ONA TELOS (Tanya Glavatskix) (1991, Kyiv, Ukraine) is an interdisciplinary artist now based between London and Kyiv. She works with digital graphics, print, media installation, painting, sculpture and performance. She’s a recipient of the University of the Arts London International Postgraduate Scholarship and is a recent Chelsea College of Arts graduate with Distinction. Her works are shown in private collections in China, the Netherlands, Russia, Ukraine, the United Kingdom and the USA.

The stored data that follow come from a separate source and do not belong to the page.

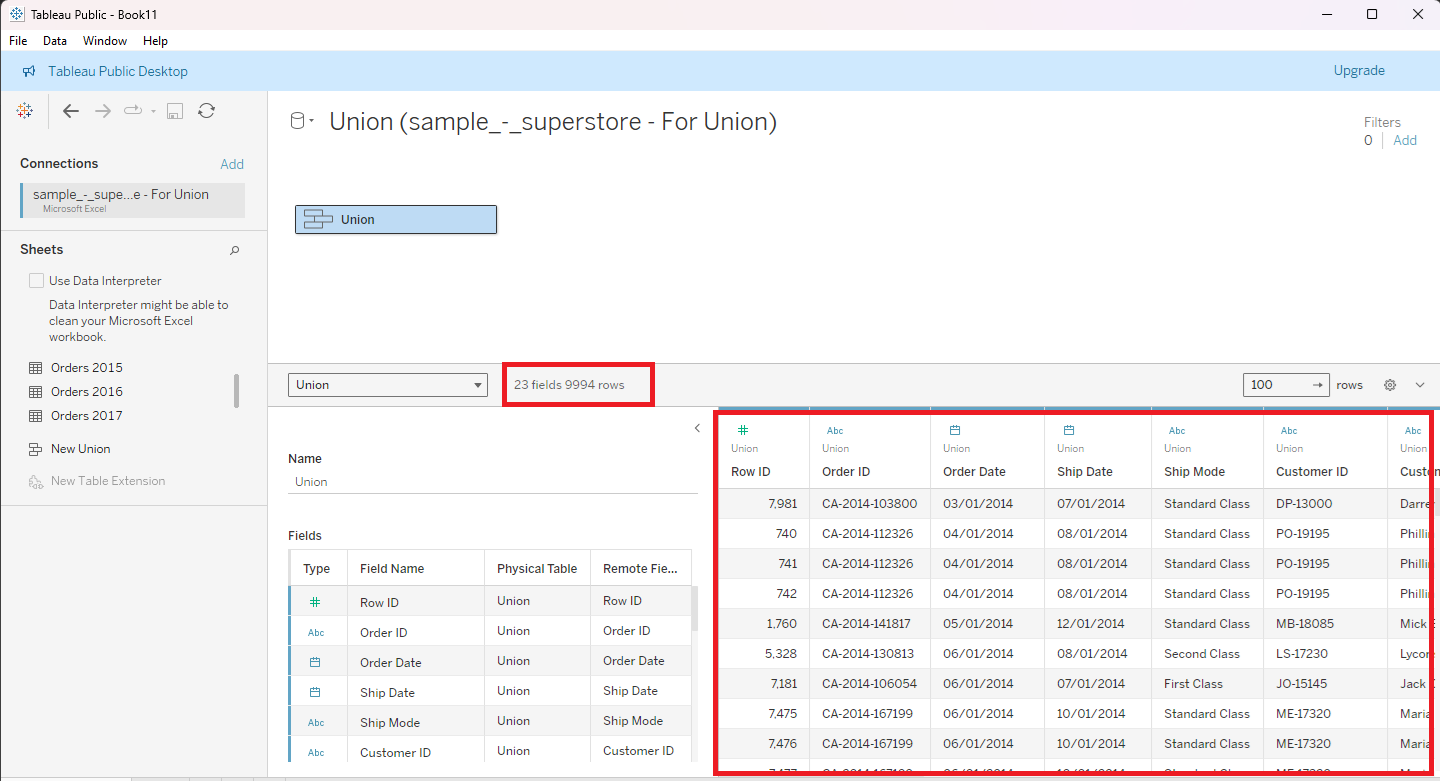Click the Sheets list vertical scrollbar
This screenshot has width=1440, height=781.
[236, 391]
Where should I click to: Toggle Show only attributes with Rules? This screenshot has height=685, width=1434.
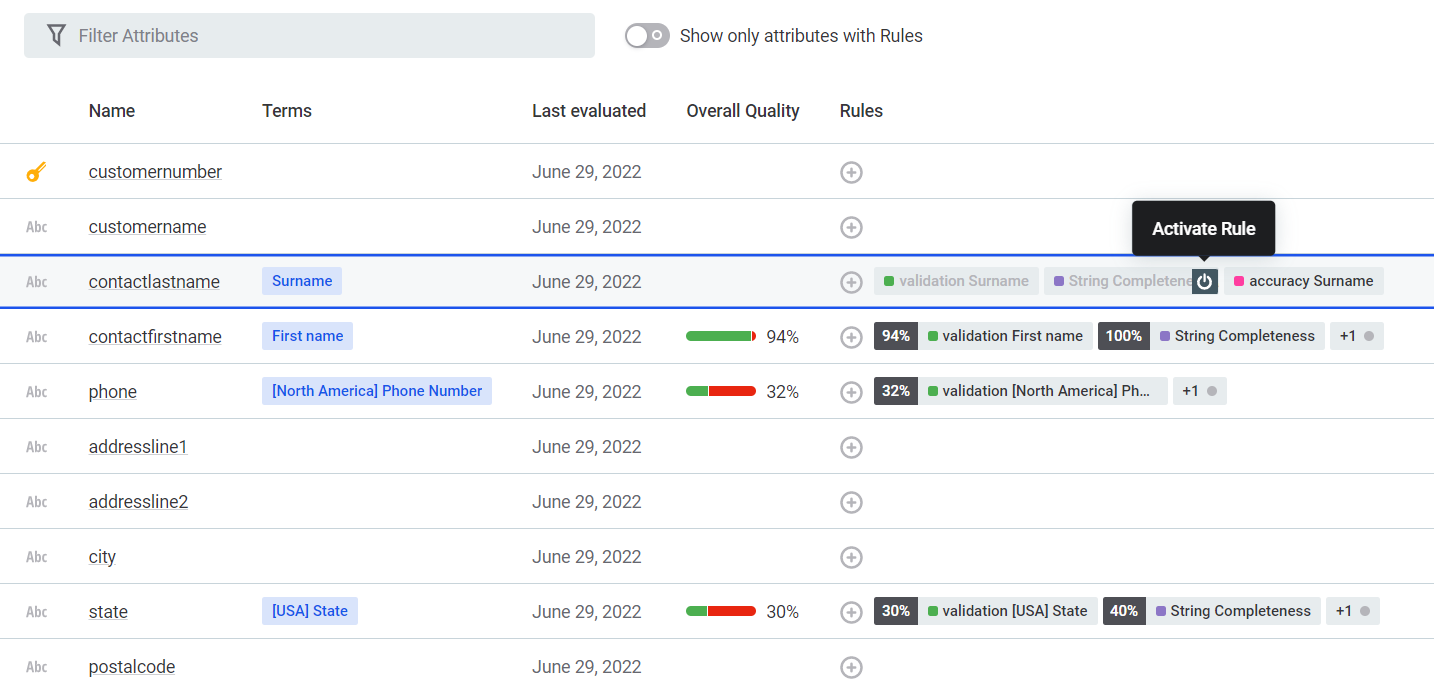(647, 36)
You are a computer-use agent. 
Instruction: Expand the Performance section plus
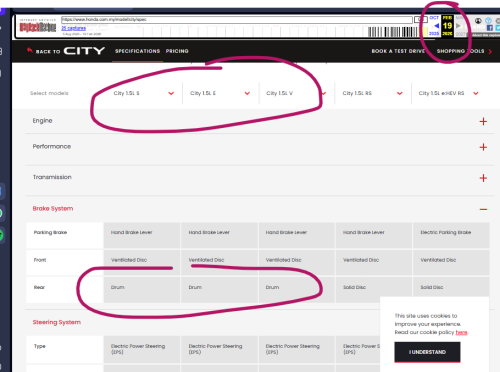point(483,147)
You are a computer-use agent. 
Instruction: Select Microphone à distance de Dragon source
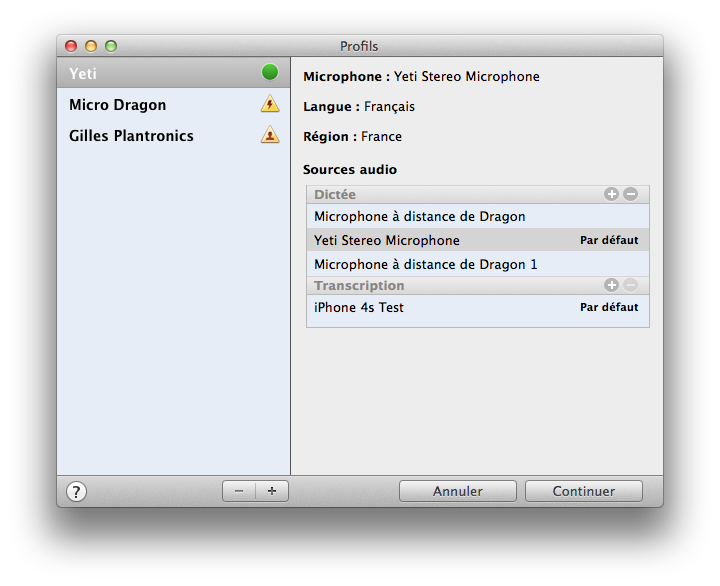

DIANA BERG (1979, Mariupol, Ukraine) is a Ukrainian public figure, founder of the Mariupol TU platform – the center of social changes and promotion of human rights and freedoms through arts and culture; organizer of the Donetsk is Ukraine movement and a designer. She studies as Graphic design specialist at IT Academy “Step”, Donetsk.


ABOUT THE CURATOR

ANNA NESTERENKO (1998, Yevpatoria, Ukraine) is a curator and art manager, originally from Ukraine and currently based in London. She finished BA Arts and Culture at Erasmus University Rotterdam in 2019 and MA Curating and Collections at Chelsea College of Arts, UAL, London in 2021. Curated various exhibitions in the Netherlands, Ukraine, Russia, Italy and the UK. Anna specialises in Eastern European and Asian contemporary and activist art.